Physical activity: a natural remedy for depression
It's important to remember that physical activity reduces suicidal ideation and alleviates depression. By boosting mood and self-esteem, physical exercise is a preventive measure against the development of anxiety and depression; it can be an integral part of any doctor's treatment plan. The symptoms of depression in adolescents, as in adults, include a low mood (sadness, hopelessness, feelings of emptiness and loss of interest in activities), social isolation, outbursts of anger, anxiety, sleep problems, changes in eating habits, and even self-harm in some cases. Depression is usually treated with medication and psychotherapy, either separately or in combination. In this respect, sports activities are a complementary method to clinical treatment.

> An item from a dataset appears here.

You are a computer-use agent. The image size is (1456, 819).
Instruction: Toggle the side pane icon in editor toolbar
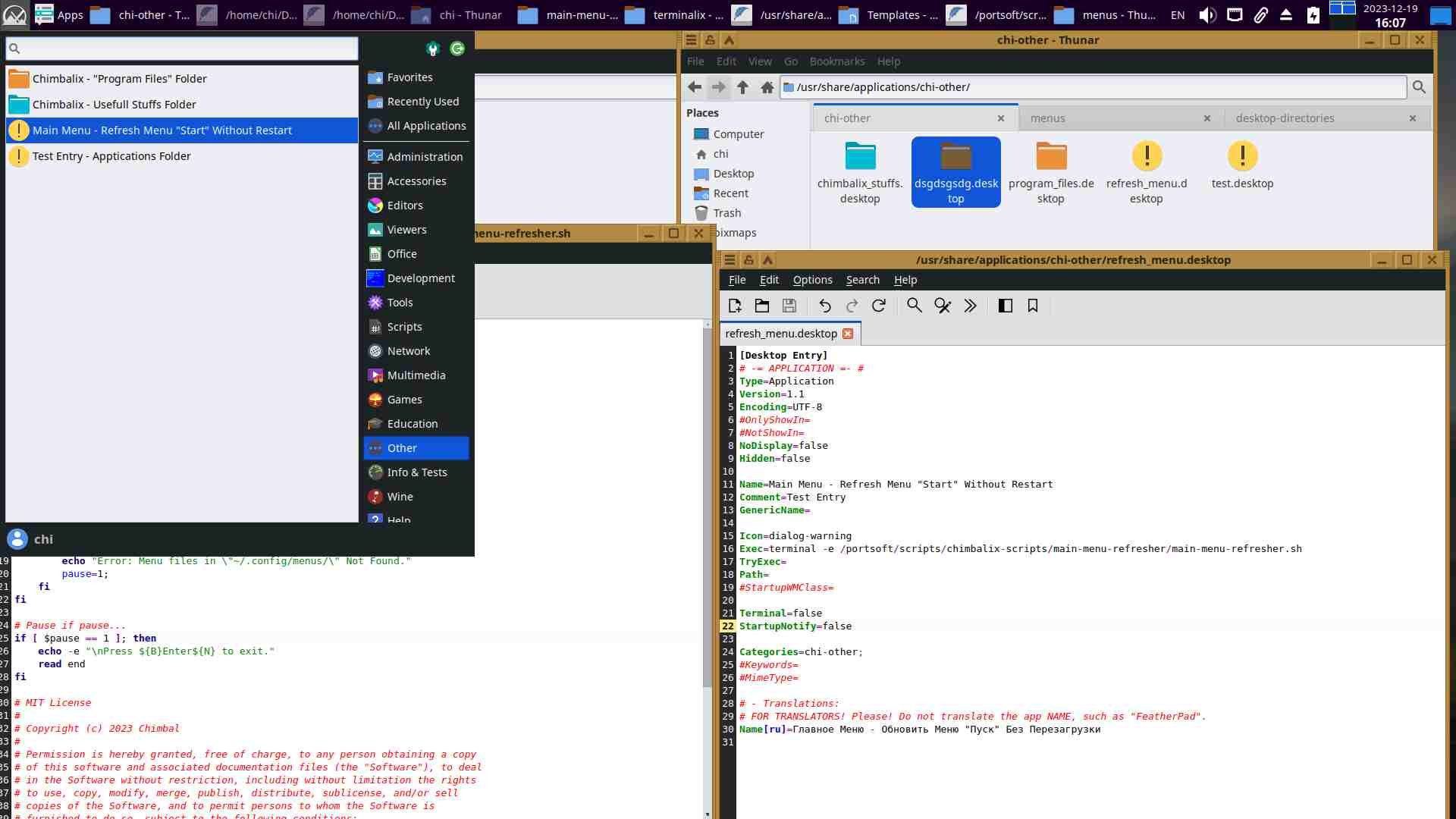1006,306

The effects of sport on the brain
Regular physical activity increases the release of neurotransmitters such as dopamine, serotonin, and noradrenaline, which regulate mood and emotions. Even moderate physical exercise releases endorphins, chemicals produced by the brain that act as natural painkillers and leave you feeling good after sports activities. All this helps to reduce signs of stress and anxiety and, as a result, improves the qualité du sommeil quality of sleep, with fewer cases of insomnia. Exercise also helps to create nerve connections and improve the blood flow to the brain, helping to preserve neurons and facilitate decision-making and problem-solving.

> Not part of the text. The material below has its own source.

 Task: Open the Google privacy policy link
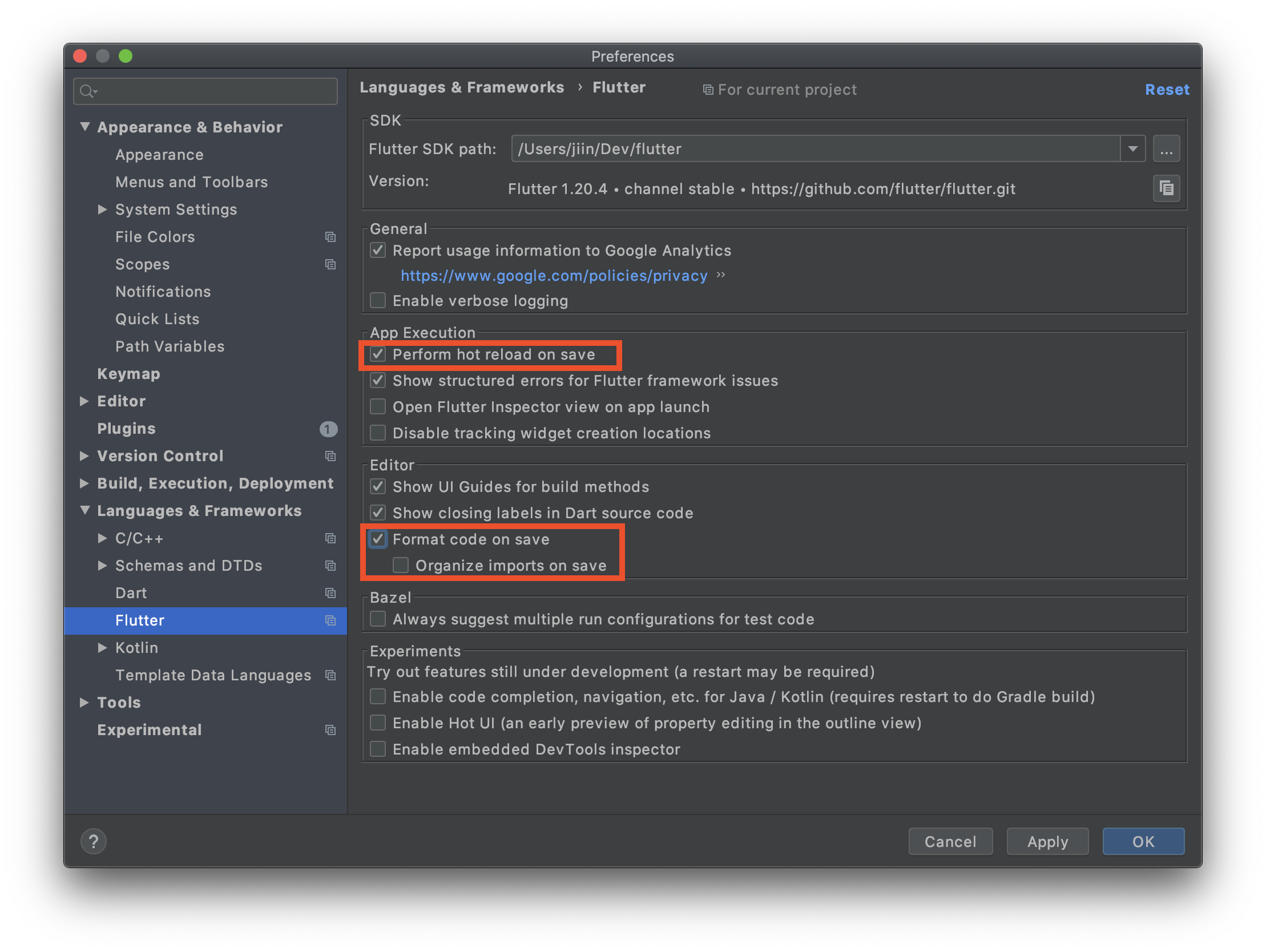point(554,276)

Developing a social life through physical activity
Another positive aspect of sport is that it encourages social interaction, particularly when it comes to team sports. When adults return to physical activity, it is advisable to start at a gentle pace, for example with walking sessions. Ideally, you should start with three exercise sessions a week, gradually increasing the pace, duration, and intensity. In medical facilities, initial studies of in-patients suffering from mental illness tend to show an improvement in quality of life, which is why it is so important to consider introducing physical activity programmes as part of in-patient treatment. It should be stressed, however, that sport is not a cure-all for every mental health condition, but it is an effective tool that can be used in addition to medical treatment. It's also worth remembering that the results may vary from one person to another and from one practice to another. It's always advisable to consult a qualified professional for any medical advice.